The incident was reminiscent of what occurred earlier with the accused border agents.

The media went into a frenzy despite a videotape showing that the story was clearly false.

A photographer captured the scene, which showed agents using bridle reins to guide their skittish horses. The entire videotape clearly shows the agents using the reins on their mounts, not on the migrants. Not only did the photographer quickly deny seeing any officers whip migrants, the videotape clearly refuted that allegation. However, for many in politics and the media it did not matter because it played into a racial-justice claim of the “whipping (of) Haitian asylum seekers.”
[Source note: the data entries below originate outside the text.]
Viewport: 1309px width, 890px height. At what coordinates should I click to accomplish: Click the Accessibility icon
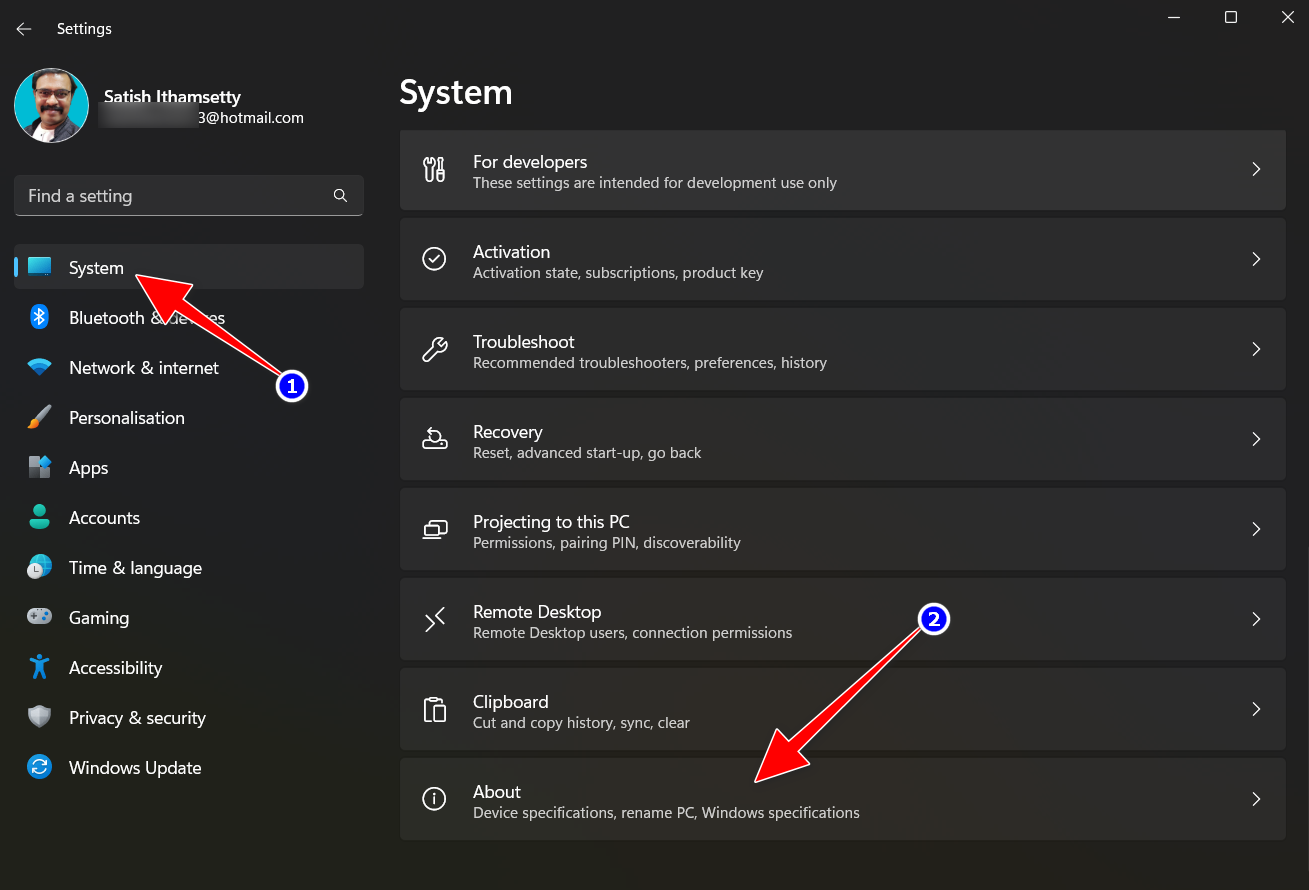tap(38, 667)
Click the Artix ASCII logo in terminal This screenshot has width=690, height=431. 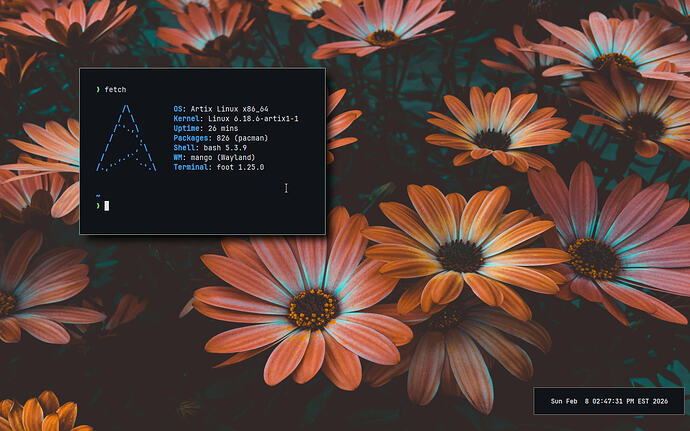(127, 138)
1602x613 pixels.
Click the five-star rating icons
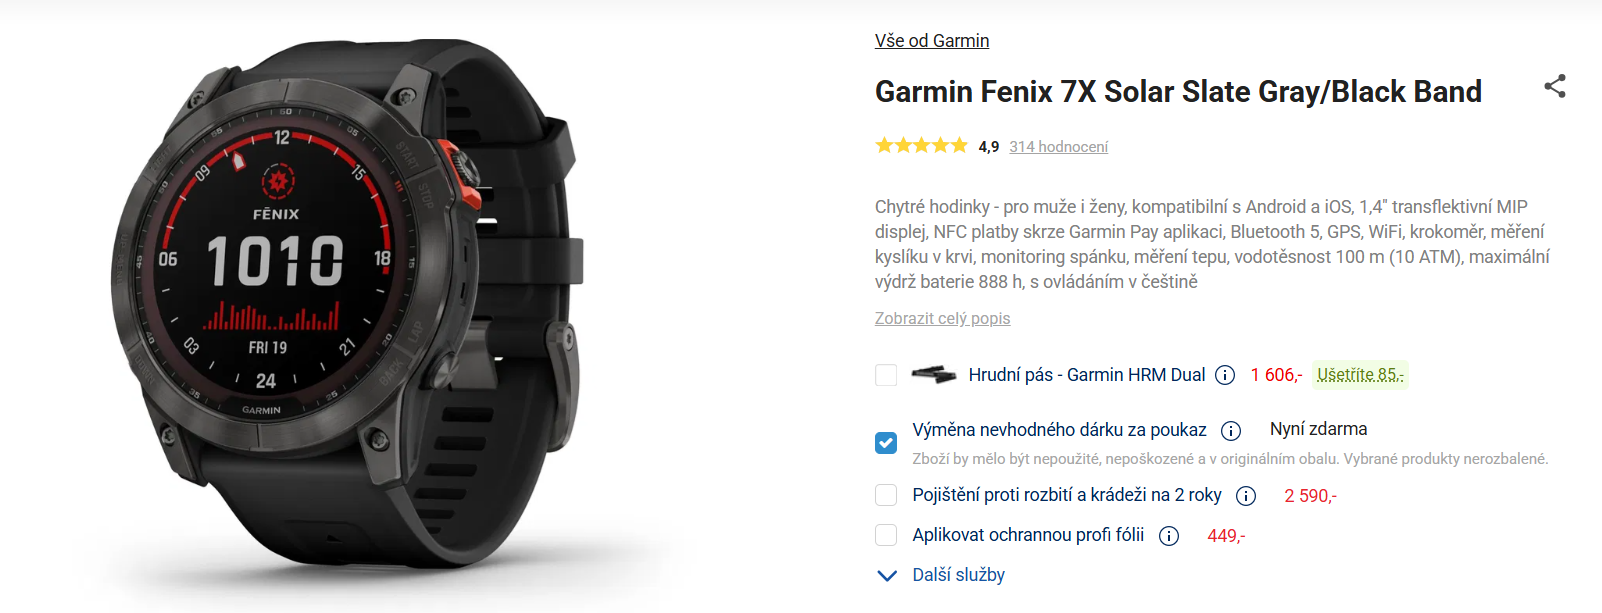922,146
House Speaker Nancy Pelosi (D-Calif.) condemned “the inappropriate use of what appear to be whips by Border Patrol officers on horseback to intimidate migrants.” Senate Majority Leader Chuck Schumer (D-N.Y.) decried “images of inhumane treatment of Haitian migrants by Border Patrol — including the use of whips.” Vice President Kamala Harris emoted on “The View” about how the brutality “invoked images of some of the worst moments of our history, where that kind of behavior has been used against the Indigenous people of our country, it has been used against African Americans during times of slavery.” Reps. Maxine Waters (D-Calif.) and Ayanna Pressley (D-Mass.) described the incident as “worse than what we witnessed in slavery” and “white supremacist behavior.”

President Biden rushed to express his own revulsion and rage, too: “It was horrible what — to see, as you saw — to see people treated like they did: horses nearly running them over and people being strapped. It’s outrageous. I promise you, those people will pay.”

At the time, some of us objected that the president had, once again, declared the guilt of accused persons without evidence or investigation. The possible innocence of these officers simply did not matter to the president or to many in the press.

The pattern seems to have repeated itself: the false claim of the Administration, the massive media coverage spreading that account, and then the barely reported corrections showing it was untrue.

The Justice Department did present the true facts in arguing that such state personnel can interfere with rescue operations, even if this was not a case where they could have prevented the deaths. There was no need to claim that Texas actually caused the deaths to highlight that state barriers can interfere with federal responses and operations. In reality, the government may not need such arguments of exigency given the deference afforded to the federal government at the border by the Court.